DOW JONES NEWSWIRES 
 

DTE Energy Co.'s (DTE) second-quarter profit nearly tripled on strong results at its energy-trading operations and cost cuts, while electricity sales fell more than expected.

"While DTE Energy's focus on cost reductions helped us achieve solid financial results this quarter, we continue to face significant challenges related to the weak economy," said Chief Executive Anthony Earley Jr.

Slumping demand has been hurting utility companies across the country, but DTE has been doubly challenged as its home territory of Michigan bears the brunt of declines in the auto and steel industries.

DTE reported a profit of $83 million, or 51 cents a share, up from $28 million, or 17 cents a share, a year earlier. The company's energy-trading operations had $24 million in profit, compared with a prior-year loss of $17 million.

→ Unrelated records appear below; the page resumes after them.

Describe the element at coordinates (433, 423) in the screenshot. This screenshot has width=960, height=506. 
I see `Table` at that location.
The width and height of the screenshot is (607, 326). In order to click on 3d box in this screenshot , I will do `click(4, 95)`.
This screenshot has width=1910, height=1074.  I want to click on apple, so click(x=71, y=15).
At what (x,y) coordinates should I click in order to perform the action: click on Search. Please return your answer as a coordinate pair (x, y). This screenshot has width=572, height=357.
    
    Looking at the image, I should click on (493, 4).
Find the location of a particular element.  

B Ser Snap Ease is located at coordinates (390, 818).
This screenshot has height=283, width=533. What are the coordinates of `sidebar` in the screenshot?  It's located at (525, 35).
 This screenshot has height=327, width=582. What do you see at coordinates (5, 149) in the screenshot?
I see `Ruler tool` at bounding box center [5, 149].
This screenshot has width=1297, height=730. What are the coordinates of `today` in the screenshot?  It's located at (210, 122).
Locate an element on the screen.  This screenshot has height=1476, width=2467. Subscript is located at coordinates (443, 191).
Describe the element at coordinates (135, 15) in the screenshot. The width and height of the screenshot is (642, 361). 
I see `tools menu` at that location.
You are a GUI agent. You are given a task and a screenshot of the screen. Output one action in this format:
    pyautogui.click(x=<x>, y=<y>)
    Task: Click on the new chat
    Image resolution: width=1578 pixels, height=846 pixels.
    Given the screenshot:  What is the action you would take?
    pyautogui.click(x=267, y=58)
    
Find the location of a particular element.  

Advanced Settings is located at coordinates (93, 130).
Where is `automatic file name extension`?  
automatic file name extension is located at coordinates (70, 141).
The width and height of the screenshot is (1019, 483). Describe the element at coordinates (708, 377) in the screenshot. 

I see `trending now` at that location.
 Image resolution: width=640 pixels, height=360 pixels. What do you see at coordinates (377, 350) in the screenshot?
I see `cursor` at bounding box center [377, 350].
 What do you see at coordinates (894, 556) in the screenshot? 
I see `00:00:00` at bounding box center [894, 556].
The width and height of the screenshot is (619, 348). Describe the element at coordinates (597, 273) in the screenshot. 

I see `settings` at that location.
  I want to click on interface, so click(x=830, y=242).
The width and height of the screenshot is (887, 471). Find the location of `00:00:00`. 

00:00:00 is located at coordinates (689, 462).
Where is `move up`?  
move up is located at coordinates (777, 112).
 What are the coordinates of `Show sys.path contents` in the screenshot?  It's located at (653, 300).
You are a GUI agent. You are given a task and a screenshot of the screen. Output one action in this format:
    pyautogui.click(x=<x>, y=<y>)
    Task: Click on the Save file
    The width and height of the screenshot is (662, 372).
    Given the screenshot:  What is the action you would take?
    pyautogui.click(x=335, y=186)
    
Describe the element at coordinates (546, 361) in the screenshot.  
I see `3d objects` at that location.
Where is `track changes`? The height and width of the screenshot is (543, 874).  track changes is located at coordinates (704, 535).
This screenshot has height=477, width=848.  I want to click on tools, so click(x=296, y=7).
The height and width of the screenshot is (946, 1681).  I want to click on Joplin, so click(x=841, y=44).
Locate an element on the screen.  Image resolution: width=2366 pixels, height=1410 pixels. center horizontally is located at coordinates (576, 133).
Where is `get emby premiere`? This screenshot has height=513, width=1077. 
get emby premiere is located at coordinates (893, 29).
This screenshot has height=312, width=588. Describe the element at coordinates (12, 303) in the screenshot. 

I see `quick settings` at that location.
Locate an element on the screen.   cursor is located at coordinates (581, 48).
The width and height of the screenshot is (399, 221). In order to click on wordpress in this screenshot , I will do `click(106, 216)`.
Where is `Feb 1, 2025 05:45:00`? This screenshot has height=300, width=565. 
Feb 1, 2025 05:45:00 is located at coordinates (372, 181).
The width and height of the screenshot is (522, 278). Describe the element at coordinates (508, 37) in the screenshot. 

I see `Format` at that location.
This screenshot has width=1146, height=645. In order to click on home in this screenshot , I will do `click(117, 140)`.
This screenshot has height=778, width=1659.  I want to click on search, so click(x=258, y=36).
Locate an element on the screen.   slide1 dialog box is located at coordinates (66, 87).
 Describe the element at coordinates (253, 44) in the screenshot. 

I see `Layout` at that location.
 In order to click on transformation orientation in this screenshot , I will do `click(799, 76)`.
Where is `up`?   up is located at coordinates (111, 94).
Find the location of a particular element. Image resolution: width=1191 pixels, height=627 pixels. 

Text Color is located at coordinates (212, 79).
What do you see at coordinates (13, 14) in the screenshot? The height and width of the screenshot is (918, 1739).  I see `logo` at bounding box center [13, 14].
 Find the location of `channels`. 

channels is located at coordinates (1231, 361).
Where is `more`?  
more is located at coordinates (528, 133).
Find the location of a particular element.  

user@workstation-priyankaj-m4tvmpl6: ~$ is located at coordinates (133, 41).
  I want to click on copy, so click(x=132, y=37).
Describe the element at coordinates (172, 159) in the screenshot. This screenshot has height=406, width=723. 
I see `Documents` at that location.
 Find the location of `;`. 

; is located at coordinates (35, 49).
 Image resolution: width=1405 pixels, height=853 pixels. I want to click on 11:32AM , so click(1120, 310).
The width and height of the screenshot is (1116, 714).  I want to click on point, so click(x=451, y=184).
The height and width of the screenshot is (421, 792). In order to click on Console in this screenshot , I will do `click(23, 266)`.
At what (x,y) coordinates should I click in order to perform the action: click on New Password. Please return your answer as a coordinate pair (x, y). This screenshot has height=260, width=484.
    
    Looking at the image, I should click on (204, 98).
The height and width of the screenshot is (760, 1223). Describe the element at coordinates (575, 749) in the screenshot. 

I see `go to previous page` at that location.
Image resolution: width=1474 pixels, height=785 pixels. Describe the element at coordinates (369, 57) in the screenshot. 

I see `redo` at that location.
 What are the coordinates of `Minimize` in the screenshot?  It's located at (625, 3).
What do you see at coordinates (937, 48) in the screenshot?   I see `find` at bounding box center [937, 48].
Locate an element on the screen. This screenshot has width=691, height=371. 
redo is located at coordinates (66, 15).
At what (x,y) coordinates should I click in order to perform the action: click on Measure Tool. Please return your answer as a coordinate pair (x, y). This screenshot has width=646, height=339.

Operating earnings, which exclude unusual and hedging items, rose to 56 cents a share from 16 cents. Analysts estimated per-share operating earnings of 15 cents, according to a poll by Thomson Reuters.

Revenue dropped 25% to $1.69 billion.

Beyong the trading performance, cost cuts also helped the bottom line, with fuel down 44% and overhead down 21%. That helped Detroit Edison, DTE's largest unit, where earnings jumped 61%. The company's natural-gas utility reported a wider loss on lower margins and higher depreciation and interest costs.

Shares of DTE, which backed its 2009 earnings target, shares rose 0.5% to $35.24 in after-hours trading. The stock has gained about 50% from a 12-year low in March.